River Dunes, NC, is a welcoming stop for southbound cruisers

Paradise lies just west of ICW mile marker 173 on the Neuse River in North Carolina, about a mile up Broad Creek. It’s not hard to find, but you do have to look for it. Once you get there, you’ll agree. River Dunes is paradise.

Grace Harbor, River Dunes’s manmade 26-acre basin (8ft depths from shore-to-shore), is an almost perfect hurricane hole. We have docked our catamaran Different Drummer at River Dunes through hurricanes Irene, Sandy and Arthur, and none of the boats in the Grace Harbor slips sustained any damage. Zero. Other, more exposed marinas in nearby Oriental and Beaufort were forcing owners to take their boats and leave during these monster storms, but River Dunes offered safe harbor to all, until all slips were filled.

The floating docks have 30 to 200-plus amp shore power, clean freshwater and 13ft pilings. In 2011 the storm surge from Hurricane Irene was almost 11ft, and sailboats were floating down the streets of nearby Oriental, but not one boat got loose at River Dunes.

River Dunes opened in 2007 (it’s been our home port since ’09), so everything is still fairly new. The Clubhouse, like all structures in the village, is built in the “Tidewater” style of the 1920s. Complete with a beautiful antique pool table (yes, you can shoot a game on it), flat-screen TVs, stone fireplaces, a formal library and the Harbor Club restaurant on the second floor, the Clubhouse is the focal point of River Dunes. Currently, a “General Store” is under construction across from the Clubhouse for resident and cruiser provisioning. River Dunes is building a community.

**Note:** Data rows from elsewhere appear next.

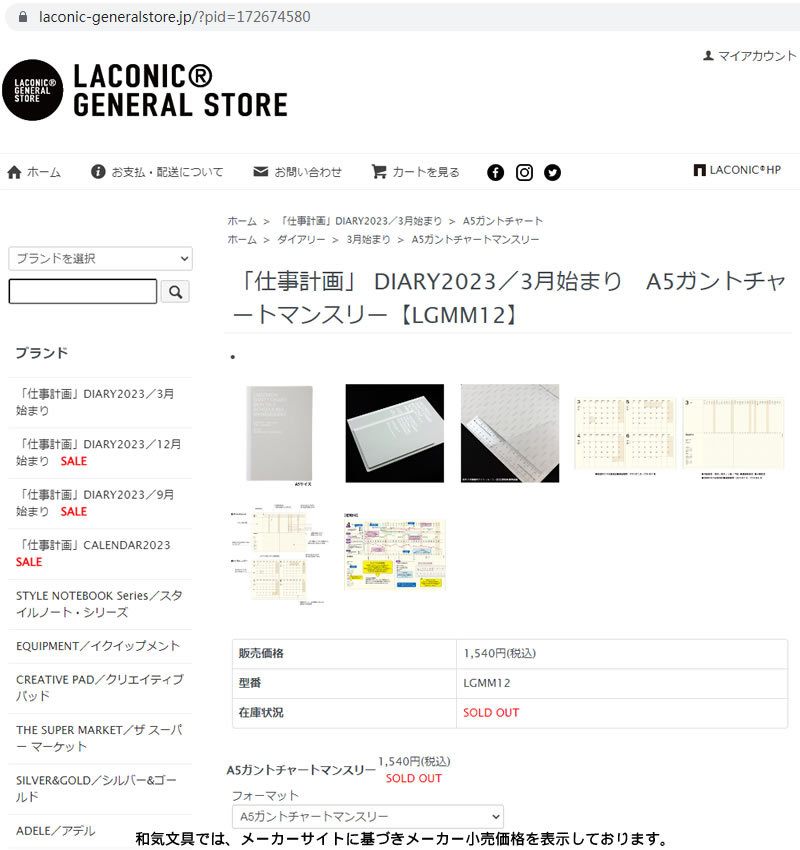The width and height of the screenshot is (800, 850).
Task: Open the LACONIC HP link
Action: (x=737, y=170)
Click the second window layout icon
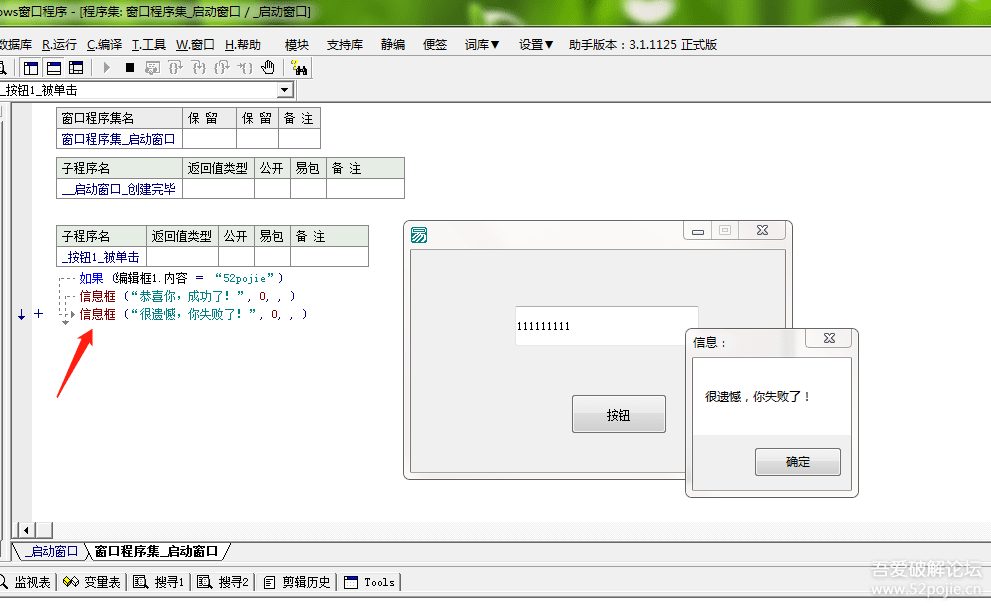The width and height of the screenshot is (991, 606). pos(53,68)
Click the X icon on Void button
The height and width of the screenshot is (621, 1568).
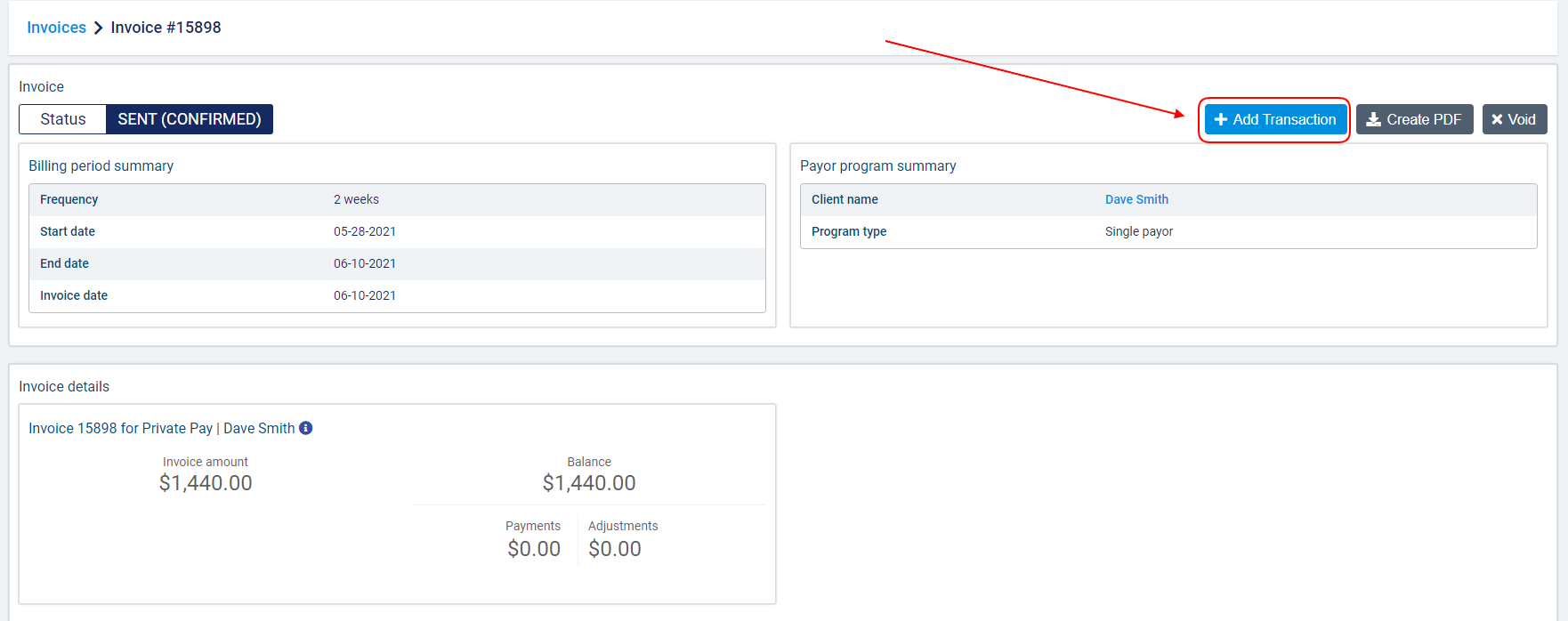(1497, 119)
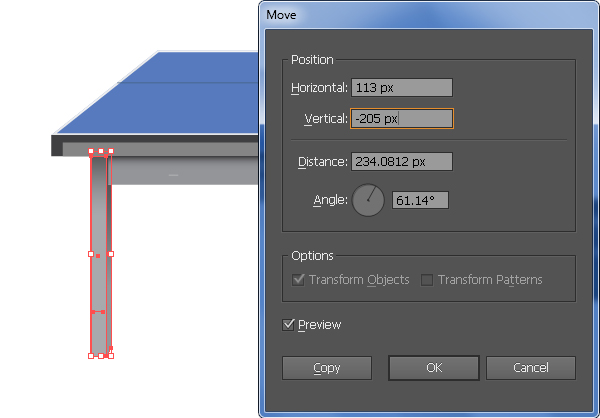Select the Distance value field
The width and height of the screenshot is (600, 418).
click(402, 162)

Boats up to 160ft can be accommodated at the docks, so there’s plenty of room for the rest of us to maneuver. The fuel dock has easy access and competitive prices; there are also pump-out services available. Transient slips are available for $1.50/foot year round, and you are welcome to stay as long as you like. If you are sailing in a group, Rich Beliveau, Grace Harbor’s director of operations, will try to put everyone in adjoining slips. No anchoring is permitted in the harbor, but the holding on Broad Creek, just outside the Grace Harbor entrance channel, is about as good as it gets. Traffic is minimal, and the scenery is spectacular.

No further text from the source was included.